*Required tasks*:
- a) In the passage on graphing multiple choice response data, list every piece of software it says you will need.
- b) Print the passage on graphing multiple choice response data word for word, from "Basically the process" up to and including "version and install)".

*Reading passage*:

I find graphs of multiple choice question response data very useful in analysis of misconceptions, so I developed a procedure to rapidly (i.e. within 10 min) generate such graphs with freely available software and minimum user input. It does, however, rely on being able to rapidly scan large numbers of papers quickly (e.g. using the scan and send function on a photocopier).
Basically the process goes like this:
- Scan MCQ papers and manipulate such that you end up with a folder of low-resolution images.
- Use ImageJ (and plugins) to load these image files and for each question, read the lightness/darkness of each choice bubble (i.e. has it been coloured in or not).
- Peform calculations and generate graphs from this data using a spreadsheet.
You will need access to the following software:
- Spreadsheet program (Excel or equivalent)
- ImageJ (download the appropriate version and install)
- MicroArray Profile plugin for ImageJ (download and extract to the ImageJ plugins folder)

*Material shown*:
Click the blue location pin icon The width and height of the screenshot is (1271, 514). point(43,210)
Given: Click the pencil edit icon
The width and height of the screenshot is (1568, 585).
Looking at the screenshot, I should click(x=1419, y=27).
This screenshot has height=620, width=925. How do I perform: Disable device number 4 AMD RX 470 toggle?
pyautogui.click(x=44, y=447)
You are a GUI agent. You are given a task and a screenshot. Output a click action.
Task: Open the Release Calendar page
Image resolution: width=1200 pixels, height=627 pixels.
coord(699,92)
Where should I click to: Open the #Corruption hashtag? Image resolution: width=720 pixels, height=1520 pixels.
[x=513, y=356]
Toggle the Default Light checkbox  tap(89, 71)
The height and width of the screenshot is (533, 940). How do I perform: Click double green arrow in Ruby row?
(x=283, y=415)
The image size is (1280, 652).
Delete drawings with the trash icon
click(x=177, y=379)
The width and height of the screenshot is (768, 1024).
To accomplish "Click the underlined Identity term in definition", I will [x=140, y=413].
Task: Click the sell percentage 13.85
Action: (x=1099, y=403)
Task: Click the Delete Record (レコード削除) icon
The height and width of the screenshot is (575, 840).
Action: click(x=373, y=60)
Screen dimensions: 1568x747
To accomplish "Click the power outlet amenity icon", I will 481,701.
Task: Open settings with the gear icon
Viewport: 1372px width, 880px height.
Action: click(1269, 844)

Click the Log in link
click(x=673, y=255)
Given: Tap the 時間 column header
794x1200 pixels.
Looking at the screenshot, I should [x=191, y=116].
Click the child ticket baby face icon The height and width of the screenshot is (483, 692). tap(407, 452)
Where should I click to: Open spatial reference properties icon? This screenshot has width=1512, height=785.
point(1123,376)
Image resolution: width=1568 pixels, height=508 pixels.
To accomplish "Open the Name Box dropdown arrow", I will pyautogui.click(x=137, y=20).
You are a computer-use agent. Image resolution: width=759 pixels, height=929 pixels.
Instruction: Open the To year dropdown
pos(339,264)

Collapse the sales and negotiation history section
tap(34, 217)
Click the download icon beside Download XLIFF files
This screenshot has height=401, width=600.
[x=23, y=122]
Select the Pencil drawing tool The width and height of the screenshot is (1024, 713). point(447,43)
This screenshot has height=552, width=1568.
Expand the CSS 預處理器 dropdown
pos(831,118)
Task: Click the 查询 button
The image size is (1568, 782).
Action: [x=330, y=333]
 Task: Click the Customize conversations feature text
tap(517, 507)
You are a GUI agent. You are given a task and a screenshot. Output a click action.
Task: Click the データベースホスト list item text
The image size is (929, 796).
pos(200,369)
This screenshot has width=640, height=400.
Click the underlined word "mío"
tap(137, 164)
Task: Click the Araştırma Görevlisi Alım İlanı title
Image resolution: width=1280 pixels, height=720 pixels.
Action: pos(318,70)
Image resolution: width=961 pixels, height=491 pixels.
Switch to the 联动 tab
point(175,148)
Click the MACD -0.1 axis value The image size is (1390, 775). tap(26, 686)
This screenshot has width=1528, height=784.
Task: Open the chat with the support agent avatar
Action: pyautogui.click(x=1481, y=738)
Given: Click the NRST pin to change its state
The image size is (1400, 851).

*Answers per task*:
- a)
- Spreadsheet program (Excel or equivalent)
- ImageJ
- MicroArray Profile plugin for ImageJ

- b)
Basically the process goes like this:
- Scan MCQ papers and manipulate such that you end up with a folder of low-resolution images.
- Use ImageJ (and plugins) to load these image files and for each question, read the lightness/darkness of each choice bubble (i.e. has it been coloured in or not).
- Peform calculations and generate graphs from this data using a spreadsheet.
You will need access to the following software:
- Spreadsheet program (Excel or equivalent)
- ImageJ (download the appropriate version and install)